This page discusses serveral Github actions which are used in multiple repositories for specific tasks. This page does not discuss the CI pipelines of individual repositories that take care of testing and linting checks.

By default, Github actions use the GITHUB_TOKEN which has reduced permissions. For many purposes, using a self-created token is required. For this reason the "openslides-automation" app exists. You can create a token for the app with the following step:

name: Generate access token
uses: tibdex/github-app-token@v2
id: generate-token
with:
    app_id: ${{ secrets.AUTOMATION_APP_ID }}
    private_key: ${{ secrets.AUTOMATION_APP_PRIVATE_KEY }}

The necessary secrets are set up in the OpenSlides organization and usable in all OS4-related repositories. The output of this step contains the requested token and can be accessed via ${{ steps.generate-token.outputs.token }}.

The file project-automation.yml is a so-called Reusable workflow. It is used to move issues and pull requests inside the project board. It is called by the following actions:

• project-issue-opened.yml/project-pull-reuqest-opened.yml: Automatically adds new issues/PRs to the project and moves them to the "Backlog" column
  • The workflow for issues does not exist in the main repository to not automatically add all community issues to the project board.
• project-issue-closed.yml/project-pull-request-closed.yml: Moves an issue/PR to the "Done" column when it is closed
• project-pull-request-review-requested.yml: Moves a PR to the "Review requested" column when a review is requested

Github automatically closes issues which were linked via keyword or sidebar to a pull request as soon as it is merged. Unfortunately, this only works on the repo's default branch. This means that issues for e.g. feature or staging branches need to be closed manually, which is often forgotten. The action close-issues.yml fixes this by automatically closing issues which were linked to PRs which were merged into other feature or staging branches. It does so by issuing a GraphQL request via another action to find all linked issues for a PR and then closing them via the Github CLI.

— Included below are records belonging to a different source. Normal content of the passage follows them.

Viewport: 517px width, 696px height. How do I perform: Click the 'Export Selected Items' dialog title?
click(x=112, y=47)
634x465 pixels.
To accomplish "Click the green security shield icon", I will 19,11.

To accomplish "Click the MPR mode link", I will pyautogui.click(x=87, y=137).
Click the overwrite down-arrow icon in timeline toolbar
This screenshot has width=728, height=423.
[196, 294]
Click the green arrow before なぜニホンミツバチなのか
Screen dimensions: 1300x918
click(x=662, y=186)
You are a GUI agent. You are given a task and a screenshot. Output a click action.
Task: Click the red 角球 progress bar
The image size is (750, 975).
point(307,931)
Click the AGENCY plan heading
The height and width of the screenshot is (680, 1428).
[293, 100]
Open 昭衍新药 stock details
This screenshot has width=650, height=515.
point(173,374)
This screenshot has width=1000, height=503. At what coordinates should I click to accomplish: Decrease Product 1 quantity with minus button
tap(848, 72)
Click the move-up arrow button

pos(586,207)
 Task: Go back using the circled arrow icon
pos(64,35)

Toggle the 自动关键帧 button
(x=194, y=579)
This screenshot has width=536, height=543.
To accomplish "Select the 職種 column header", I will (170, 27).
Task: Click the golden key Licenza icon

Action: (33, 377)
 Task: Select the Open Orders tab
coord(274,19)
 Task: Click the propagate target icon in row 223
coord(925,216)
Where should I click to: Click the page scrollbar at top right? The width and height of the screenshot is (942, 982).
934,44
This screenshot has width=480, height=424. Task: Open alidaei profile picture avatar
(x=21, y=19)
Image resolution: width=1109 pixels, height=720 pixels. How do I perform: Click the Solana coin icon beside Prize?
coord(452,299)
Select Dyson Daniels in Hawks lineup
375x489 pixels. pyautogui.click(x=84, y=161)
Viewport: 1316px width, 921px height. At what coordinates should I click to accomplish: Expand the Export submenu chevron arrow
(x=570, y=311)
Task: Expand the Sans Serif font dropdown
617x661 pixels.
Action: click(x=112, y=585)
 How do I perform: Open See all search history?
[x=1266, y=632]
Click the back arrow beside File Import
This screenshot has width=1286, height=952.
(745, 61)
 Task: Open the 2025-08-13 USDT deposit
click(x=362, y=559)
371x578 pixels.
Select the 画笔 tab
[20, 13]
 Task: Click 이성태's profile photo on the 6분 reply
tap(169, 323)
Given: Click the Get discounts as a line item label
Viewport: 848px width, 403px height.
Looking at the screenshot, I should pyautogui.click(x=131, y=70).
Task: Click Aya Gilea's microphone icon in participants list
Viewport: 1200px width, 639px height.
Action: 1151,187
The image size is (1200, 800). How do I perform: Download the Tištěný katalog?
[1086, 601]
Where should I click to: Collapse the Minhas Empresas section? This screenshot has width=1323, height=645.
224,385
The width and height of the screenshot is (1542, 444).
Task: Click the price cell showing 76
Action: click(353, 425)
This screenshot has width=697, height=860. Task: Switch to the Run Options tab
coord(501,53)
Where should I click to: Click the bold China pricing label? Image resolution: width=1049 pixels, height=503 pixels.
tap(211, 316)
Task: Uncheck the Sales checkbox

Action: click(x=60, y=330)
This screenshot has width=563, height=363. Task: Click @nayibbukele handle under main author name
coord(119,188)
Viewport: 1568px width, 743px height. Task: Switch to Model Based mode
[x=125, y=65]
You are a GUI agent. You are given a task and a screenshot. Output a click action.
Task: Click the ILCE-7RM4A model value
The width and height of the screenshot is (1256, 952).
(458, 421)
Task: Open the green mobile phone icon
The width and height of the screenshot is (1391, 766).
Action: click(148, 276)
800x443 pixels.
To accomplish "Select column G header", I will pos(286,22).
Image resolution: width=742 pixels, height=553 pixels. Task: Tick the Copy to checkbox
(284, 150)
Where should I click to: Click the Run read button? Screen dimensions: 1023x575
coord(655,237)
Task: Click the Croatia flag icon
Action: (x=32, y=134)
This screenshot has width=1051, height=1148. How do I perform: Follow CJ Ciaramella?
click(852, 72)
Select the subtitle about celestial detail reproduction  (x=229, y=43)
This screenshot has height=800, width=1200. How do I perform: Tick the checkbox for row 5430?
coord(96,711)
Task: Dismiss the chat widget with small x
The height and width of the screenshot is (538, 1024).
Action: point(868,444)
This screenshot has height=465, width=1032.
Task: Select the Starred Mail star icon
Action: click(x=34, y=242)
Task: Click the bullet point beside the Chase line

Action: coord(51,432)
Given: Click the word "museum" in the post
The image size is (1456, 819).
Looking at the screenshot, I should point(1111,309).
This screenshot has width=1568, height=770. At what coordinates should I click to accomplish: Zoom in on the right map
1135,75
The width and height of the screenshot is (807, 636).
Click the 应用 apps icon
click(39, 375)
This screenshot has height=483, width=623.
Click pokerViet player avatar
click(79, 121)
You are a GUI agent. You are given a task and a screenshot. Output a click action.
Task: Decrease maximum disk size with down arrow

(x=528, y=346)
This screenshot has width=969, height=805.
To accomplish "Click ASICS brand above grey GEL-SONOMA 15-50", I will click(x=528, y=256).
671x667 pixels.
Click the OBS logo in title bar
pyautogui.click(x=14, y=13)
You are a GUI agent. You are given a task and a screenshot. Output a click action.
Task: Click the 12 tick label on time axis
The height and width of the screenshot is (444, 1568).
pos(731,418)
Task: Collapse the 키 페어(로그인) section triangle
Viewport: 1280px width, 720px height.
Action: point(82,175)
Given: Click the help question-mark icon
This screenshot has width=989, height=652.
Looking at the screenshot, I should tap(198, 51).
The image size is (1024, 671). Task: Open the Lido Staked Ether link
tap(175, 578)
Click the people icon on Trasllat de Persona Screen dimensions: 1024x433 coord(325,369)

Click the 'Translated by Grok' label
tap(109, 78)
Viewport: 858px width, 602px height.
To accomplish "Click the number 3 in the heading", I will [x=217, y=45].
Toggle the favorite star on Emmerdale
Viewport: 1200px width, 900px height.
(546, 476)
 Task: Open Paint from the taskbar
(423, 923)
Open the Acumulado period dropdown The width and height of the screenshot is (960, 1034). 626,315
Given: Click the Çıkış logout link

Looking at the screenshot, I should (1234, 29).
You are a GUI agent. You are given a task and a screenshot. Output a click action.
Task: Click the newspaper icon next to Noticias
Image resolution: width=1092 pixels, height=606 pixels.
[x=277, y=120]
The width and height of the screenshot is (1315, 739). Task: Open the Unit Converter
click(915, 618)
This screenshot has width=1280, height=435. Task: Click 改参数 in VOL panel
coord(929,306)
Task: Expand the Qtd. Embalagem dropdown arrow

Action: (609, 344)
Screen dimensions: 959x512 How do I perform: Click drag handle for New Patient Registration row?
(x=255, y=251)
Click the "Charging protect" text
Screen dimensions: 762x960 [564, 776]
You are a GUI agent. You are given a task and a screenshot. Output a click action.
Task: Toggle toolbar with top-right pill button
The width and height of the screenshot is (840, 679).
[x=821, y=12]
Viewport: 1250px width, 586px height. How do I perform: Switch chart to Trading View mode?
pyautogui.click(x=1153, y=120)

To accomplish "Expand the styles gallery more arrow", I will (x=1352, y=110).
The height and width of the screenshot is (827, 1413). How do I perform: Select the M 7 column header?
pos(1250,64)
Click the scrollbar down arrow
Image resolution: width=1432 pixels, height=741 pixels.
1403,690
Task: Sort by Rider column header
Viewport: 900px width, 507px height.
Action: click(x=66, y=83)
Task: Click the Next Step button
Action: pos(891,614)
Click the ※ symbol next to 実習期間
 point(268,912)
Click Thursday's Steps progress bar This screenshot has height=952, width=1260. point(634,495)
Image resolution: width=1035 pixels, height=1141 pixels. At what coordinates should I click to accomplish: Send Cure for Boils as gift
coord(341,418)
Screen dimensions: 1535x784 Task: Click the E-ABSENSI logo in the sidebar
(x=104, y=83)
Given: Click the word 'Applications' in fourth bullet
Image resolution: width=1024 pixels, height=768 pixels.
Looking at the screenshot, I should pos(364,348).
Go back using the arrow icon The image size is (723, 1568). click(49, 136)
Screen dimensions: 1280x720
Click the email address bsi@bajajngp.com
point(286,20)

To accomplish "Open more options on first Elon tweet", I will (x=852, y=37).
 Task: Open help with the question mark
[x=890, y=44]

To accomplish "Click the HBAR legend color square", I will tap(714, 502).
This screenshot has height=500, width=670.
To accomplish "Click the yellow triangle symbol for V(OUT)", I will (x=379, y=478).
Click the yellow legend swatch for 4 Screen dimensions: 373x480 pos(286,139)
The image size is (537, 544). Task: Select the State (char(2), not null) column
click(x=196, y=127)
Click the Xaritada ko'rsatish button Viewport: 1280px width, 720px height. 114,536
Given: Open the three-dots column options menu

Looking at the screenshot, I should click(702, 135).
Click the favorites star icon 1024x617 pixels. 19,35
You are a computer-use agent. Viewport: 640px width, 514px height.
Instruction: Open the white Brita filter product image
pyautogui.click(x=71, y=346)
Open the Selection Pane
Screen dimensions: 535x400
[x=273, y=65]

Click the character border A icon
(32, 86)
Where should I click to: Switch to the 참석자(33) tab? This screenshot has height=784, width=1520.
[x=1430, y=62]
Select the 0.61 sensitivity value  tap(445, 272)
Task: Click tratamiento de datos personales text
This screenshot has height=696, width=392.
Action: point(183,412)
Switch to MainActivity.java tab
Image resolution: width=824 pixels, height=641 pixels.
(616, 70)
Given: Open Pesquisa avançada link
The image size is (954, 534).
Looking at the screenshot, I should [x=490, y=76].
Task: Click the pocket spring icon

The action staging-to-main.yml is currently disabled as it stems from a previous concept of using staging branches. It is planned to update the action to make cherry-picking commits for staging branches easier. It should automate the following procedure:

• Trigger: A PR with the staging label gets merged into main
• Find the most current staging branch
• Cherry-pick the commit which was just merged into main on top of the staging branch
  • If conflicts occur, abort and write a comment in the closed PR
• Push the result to a dedicated branch for this commit and open a pull request to merge this commit into the staging branch

The file commands.yml contains the command \updatemeta. The use case is the following:

• You create a PR in a service repo which contains a new meta repository commit, for which you also create a PR in the meta repo
• The service repo's main branch gets updated with another meta repo commit, which leads to merge conflict in the submodule

This stems from the fact that git can only deal with the most simple merge conflicts when submodules are involved. But the strategy to fix this is simple:

• fetch the newest changes from main
• merge main into your branch, resulting in the merge conflict for the meta repo
• go into the meta repo and checkout the branch containing the changes for this feature
• fetch the newest changes from the meta repo's main
• merge main into your meta repo branch (should work without conflicts almost all the time as the meta repo does not get changed a lot)
• commit and push the merge to your branch
• go back up into the service repo, commit the merge and push

This is automatable via the Github CLI, which can automatically set up a local branch to track a pull request. This is what the aforementioned action does.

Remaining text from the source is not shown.